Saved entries
****************************************
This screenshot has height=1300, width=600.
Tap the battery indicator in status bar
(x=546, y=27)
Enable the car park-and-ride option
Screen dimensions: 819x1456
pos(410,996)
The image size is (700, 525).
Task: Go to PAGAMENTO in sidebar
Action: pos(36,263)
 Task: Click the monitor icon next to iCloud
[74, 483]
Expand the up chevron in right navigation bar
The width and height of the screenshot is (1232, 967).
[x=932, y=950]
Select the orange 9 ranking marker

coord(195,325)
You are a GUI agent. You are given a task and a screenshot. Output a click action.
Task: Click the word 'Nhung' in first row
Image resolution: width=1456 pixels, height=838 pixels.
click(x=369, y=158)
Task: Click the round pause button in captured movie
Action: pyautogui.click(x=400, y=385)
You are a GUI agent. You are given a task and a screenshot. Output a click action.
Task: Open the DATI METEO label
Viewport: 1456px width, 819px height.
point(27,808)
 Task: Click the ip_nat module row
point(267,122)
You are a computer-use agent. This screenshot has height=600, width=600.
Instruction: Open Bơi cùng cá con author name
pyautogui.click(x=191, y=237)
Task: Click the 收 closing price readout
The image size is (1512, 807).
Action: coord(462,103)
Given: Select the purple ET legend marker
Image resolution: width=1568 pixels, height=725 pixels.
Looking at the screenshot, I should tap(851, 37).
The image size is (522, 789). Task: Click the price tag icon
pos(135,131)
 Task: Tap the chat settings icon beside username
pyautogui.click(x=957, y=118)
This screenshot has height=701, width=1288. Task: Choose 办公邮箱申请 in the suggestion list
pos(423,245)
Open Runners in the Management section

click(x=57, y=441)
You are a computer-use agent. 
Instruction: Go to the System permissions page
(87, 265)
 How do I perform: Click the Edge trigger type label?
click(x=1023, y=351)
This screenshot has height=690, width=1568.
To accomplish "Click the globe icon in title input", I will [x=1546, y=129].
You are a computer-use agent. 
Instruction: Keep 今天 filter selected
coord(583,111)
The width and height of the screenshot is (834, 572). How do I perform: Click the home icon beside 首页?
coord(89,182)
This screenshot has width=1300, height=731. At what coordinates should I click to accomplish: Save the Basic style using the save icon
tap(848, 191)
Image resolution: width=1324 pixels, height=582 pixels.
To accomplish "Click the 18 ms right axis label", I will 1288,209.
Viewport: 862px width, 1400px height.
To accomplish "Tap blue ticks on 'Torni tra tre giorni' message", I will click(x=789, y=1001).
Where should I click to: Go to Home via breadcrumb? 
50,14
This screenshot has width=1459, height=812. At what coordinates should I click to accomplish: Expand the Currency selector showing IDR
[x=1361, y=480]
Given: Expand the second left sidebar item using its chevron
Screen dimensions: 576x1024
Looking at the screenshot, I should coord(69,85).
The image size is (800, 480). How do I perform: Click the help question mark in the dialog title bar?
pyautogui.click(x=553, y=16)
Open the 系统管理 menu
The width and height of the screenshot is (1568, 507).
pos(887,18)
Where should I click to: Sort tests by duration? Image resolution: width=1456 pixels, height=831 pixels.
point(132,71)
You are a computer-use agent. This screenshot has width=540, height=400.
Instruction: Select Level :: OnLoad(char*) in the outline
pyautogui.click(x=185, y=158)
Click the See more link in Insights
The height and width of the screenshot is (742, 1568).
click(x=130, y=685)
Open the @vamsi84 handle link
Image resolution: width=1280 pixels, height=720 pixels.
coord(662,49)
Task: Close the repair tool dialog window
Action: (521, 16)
****************************************
§ SET TASK:
Gather every line of the listing above that contains the string "Instruction". Case counts.

§ FULL RESPONSE:
Instruction: Open Bơi cùng cá con author name
Instruction: Go to the System permissions page
Instruction: Keep 今天 filter selected
Instruction: Select Level :: OnLoad(char*) in the outline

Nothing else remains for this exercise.